Eine Milliarde Euro

Länder plädieren für Klinikinvestitionen

Die Landesgesundheitsminister wollen auf ihrer Konferenz für ein Investitionsprogramm für Kliniken den Bund in die Pflicht nehmen.

Von Dirk SchnackDirk Schnack Veröffentlicht:
GMK-Vorsitzende Professor Eva Quante-Brandt und Bundesgesundheitsminister Hermann Gröhe bei der Konferenz der Länderminister in Bremen.

GMK-Vorsitzende Professor Eva Quante-Brandt und Bundesgesundheitsminister Hermann Gröhe bei der Konferenz der Länderminister in Bremen.

© picture alliance / Jörg Sarbach

BREMEN. Die Bundesländer wollen mehr Geld in die Krankenhäuser investieren – wenn der Bund sich ebenfalls beteiligt. Die Gesundheitsministerkonferenz der Länder regte auf ihrer am Donnerstag in Bremen zu Ende gegangenen Konferenz ein mehrjähriges gemeinsames Investitionsprogramm an, für das Bund und Länder jeweils hälftig mindestens eine Milliarde Euro aufbringen.
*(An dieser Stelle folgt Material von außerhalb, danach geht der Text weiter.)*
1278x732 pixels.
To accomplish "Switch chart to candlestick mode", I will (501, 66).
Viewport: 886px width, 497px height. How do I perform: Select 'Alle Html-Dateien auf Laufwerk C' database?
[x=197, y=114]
Geld für Umstrukturierungen

Das Geld soll zusätzlich zu den von den Bundesländern bislang bereitgestellten Mitteln in Höhe von rund 2,8 Milliarden Euro gezahlt werden. Mit dem Geld soll nach dem Willen von Hamburgs Gesundheitssenatorin Cornelia Prüfer-Storcks (SPD) in den Umbau, in IT-Sicherheit, in Konzentration stationärer Leistungen und in sektorenübergreifende Versorgung investiert werden. "Wir wollen mit dem Geld keine Strukturen zementieren", betonte Prüfer-Storcks nach der Konferenz. Sie erwartet, dass die sektorenübergreifende Versorgung in der nächsten Legislaturperiode deutliche Fortschritte machen wird. Dazu soll eine Bund-Länderkommission beitragen, die nach Wünschen der Länder vom Bundesgesundheitsministerium eingerichtet werden soll. Das Gremium soll sich mit der Harmonisierung von ambulantem und stationärem Sektor beschäftigen, etwa in Hinblick auf Bedarfsplanung und Honorierung. Prüfer-Storcks begründete die Forderung mit dem nach ihrer Beobachtung nicht ausgeschöpften Ambulantisierungspotenzial. Zu möglichen Bedenken von niedergelassener Seite sagte sie: "Wir wollen eine Harmonisierung, damit es keinen Sog ins Krankenhaus gibt."

Mehr Projekte für ältere Menschen

Weiteres Schwerpunktthema der Gesundheitsminister war die Versorgung älterer Menschen. Bremens Gesundheitssenatorin Professor Eva Quante-Brandt betonte den Handlungsbedarf: "Wir haben zu wenige Erkenntnisse und Forschung über die Wechselwirkungen von Medikamenten bei älteren Menschen und wir wissen zu wenig darüber, wie Krankheiten sich zueinander verhalten." Bundesgesundheits- und Bundesforschungsministerium sollten Anreize für eine gezieltere Forschung entwickeln. Von den Selbstverwaltungspartnern erwarten die Länderminister, dass sie strukturierte und multiprofessionelle Modelle für die Versorgung älterer Menschen erproben. Außerdem sollen verbindliche Leitlinien für eine stärker evidenzbasierte Versorgung entwickelt werden. Mehr Erkenntnisse als in der Geriatrie gibt es nach Ansicht von Quante-Brandt in der Versorgung von Kindern und Jugendlichen. Um diese besser nutzen zu können, soll eine Arbeitsgruppe die Bündelung der Erkenntnisse forcieren. Insbesondere Kinder und Jugendliche in prekären Lebenslagen sollen davon profitieren. Gefordert sehen die Länderminister insbesondere den Öffentlichen Gesundheitsdienst und die Ärzteschaft.